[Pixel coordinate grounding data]
***
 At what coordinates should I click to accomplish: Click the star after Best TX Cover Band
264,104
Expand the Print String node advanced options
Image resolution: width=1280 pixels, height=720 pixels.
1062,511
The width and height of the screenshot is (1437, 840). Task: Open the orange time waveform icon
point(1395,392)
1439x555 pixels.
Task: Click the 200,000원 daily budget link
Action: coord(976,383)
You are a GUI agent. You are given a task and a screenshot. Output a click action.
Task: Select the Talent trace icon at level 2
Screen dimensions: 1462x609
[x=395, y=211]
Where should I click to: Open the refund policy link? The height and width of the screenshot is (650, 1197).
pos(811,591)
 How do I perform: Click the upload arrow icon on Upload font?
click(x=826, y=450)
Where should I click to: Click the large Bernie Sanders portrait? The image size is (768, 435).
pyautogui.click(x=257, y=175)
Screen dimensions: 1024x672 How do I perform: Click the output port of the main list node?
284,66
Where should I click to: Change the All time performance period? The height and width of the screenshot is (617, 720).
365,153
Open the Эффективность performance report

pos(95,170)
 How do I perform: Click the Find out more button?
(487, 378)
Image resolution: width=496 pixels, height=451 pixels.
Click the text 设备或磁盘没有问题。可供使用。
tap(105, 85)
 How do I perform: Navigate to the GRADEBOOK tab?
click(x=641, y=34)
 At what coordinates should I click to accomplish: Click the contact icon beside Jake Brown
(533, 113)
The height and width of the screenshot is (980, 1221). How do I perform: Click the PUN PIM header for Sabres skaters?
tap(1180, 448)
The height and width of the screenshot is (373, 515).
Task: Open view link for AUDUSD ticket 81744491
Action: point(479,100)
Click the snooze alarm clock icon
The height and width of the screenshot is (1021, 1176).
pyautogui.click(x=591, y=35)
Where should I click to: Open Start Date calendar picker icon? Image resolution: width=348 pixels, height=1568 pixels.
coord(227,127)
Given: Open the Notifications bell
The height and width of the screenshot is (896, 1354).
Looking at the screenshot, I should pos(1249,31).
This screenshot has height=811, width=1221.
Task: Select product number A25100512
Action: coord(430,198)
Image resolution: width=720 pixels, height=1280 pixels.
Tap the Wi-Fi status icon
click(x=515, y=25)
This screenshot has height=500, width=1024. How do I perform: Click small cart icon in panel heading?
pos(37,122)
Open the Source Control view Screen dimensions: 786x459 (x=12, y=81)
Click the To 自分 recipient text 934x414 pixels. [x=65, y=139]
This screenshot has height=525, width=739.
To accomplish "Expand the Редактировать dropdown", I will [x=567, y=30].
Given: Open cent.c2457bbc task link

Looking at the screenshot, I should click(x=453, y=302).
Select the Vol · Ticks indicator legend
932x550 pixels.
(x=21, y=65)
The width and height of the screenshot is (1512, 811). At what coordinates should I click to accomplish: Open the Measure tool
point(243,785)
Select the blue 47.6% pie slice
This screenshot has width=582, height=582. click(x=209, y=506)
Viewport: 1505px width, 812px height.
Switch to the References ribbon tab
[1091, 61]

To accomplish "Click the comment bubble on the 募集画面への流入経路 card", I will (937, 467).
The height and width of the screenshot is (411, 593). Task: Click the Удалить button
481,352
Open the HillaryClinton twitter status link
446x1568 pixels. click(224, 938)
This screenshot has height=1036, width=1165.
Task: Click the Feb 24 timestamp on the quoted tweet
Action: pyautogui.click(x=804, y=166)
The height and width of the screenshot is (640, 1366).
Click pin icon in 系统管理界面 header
***
> _What is being asked_: Your response should consist of the data above, duplicated exactly.

> _Written reply_:
 At what coordinates should I click to accomplish: Click the star after Best TX Cover Band
264,104
Expand the Print String node advanced options
Image resolution: width=1280 pixels, height=720 pixels.
1062,511
The width and height of the screenshot is (1437, 840). Task: Open the orange time waveform icon
point(1395,392)
1439x555 pixels.
Task: Click the 200,000원 daily budget link
Action: coord(976,383)
You are a GUI agent. You are given a task and a screenshot. Output a click action.
Task: Select the Talent trace icon at level 2
Screen dimensions: 1462x609
[x=395, y=211]
Where should I click to: Open the refund policy link? The height and width of the screenshot is (650, 1197).
pos(811,591)
 How do I perform: Click the upload arrow icon on Upload font?
click(x=826, y=450)
Where should I click to: Click the large Bernie Sanders portrait? The image size is (768, 435).
pyautogui.click(x=257, y=175)
Screen dimensions: 1024x672 How do I perform: Click the output port of the main list node?
284,66
Where should I click to: Change the All time performance period? The height and width of the screenshot is (617, 720).
365,153
Open the Эффективность performance report

pos(95,170)
 How do I perform: Click the Find out more button?
(487, 378)
Image resolution: width=496 pixels, height=451 pixels.
Click the text 设备或磁盘没有问题。可供使用。
tap(105, 85)
 How do I perform: Navigate to the GRADEBOOK tab?
click(x=641, y=34)
 At what coordinates should I click to accomplish: Click the contact icon beside Jake Brown
(533, 113)
The height and width of the screenshot is (980, 1221). How do I perform: Click the PUN PIM header for Sabres skaters?
tap(1180, 448)
The height and width of the screenshot is (373, 515).
Task: Open view link for AUDUSD ticket 81744491
Action: point(479,100)
Click the snooze alarm clock icon
The height and width of the screenshot is (1021, 1176).
pyautogui.click(x=591, y=35)
Where should I click to: Open Start Date calendar picker icon? Image resolution: width=348 pixels, height=1568 pixels.
coord(227,127)
Given: Open the Notifications bell
The height and width of the screenshot is (896, 1354).
Looking at the screenshot, I should pos(1249,31).
This screenshot has height=811, width=1221.
Task: Select product number A25100512
Action: coord(430,198)
Image resolution: width=720 pixels, height=1280 pixels.
Tap the Wi-Fi status icon
click(x=515, y=25)
This screenshot has height=500, width=1024. How do I perform: Click small cart icon in panel heading?
pos(37,122)
Open the Source Control view Screen dimensions: 786x459 (x=12, y=81)
Click the To 自分 recipient text 934x414 pixels. [x=65, y=139]
This screenshot has height=525, width=739.
To accomplish "Expand the Редактировать dropdown", I will [x=567, y=30].
Given: Open cent.c2457bbc task link

Looking at the screenshot, I should click(x=453, y=302).
Select the Vol · Ticks indicator legend
932x550 pixels.
(x=21, y=65)
The width and height of the screenshot is (1512, 811). At what coordinates should I click to accomplish: Open the Measure tool
point(243,785)
Select the blue 47.6% pie slice
This screenshot has width=582, height=582. click(x=209, y=506)
Viewport: 1505px width, 812px height.
Switch to the References ribbon tab
[1091, 61]

To accomplish "Click the comment bubble on the 募集画面への流入経路 card", I will (937, 467).
The height and width of the screenshot is (411, 593). Task: Click the Удалить button
481,352
Open the HillaryClinton twitter status link
446x1568 pixels. click(224, 938)
This screenshot has height=1036, width=1165.
Task: Click the Feb 24 timestamp on the quoted tweet
Action: pyautogui.click(x=804, y=166)
The height and width of the screenshot is (640, 1366).
Click pin icon in 系统管理界面 header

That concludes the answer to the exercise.